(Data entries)
%%

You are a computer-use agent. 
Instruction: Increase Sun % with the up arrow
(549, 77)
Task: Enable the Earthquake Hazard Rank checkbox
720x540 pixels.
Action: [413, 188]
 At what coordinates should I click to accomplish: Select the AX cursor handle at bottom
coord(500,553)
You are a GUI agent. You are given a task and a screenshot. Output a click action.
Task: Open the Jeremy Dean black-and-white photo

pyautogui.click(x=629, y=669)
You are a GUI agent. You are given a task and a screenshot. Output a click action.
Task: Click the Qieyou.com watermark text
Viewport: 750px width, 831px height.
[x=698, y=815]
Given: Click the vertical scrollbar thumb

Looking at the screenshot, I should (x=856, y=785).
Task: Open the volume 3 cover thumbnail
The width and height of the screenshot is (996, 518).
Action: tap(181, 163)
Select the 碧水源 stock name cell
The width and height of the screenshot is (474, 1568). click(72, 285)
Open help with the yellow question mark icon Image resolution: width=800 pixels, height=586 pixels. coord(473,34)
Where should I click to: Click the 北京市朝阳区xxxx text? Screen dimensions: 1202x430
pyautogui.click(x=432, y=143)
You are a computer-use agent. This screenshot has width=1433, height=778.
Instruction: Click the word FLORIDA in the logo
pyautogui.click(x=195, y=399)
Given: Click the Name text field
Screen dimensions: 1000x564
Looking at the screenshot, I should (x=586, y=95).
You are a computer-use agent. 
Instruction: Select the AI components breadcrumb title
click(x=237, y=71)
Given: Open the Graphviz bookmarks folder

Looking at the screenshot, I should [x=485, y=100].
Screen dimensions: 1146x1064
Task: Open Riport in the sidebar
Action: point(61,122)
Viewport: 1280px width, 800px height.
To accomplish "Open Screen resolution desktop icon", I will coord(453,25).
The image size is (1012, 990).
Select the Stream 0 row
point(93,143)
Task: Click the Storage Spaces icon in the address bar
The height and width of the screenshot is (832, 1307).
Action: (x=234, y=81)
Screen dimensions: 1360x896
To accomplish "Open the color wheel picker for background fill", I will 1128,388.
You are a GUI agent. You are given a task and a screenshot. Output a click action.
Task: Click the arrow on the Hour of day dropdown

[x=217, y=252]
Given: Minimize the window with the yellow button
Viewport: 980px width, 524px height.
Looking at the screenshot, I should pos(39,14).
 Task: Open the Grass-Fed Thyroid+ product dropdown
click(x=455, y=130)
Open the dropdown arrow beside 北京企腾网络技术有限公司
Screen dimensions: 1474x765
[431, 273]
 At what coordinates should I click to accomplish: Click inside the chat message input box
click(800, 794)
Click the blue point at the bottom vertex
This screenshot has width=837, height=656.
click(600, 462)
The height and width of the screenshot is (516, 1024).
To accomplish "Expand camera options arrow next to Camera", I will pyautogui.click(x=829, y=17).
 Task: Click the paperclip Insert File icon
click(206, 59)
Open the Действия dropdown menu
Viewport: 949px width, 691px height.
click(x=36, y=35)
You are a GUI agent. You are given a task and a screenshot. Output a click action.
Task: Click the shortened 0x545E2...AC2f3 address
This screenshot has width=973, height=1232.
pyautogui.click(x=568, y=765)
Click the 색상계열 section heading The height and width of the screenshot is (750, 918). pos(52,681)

%%

Instructions for the task ▸ In the data above, how many lines contain the word "resolution"? Only the number is wanted.

Your response ▸ 2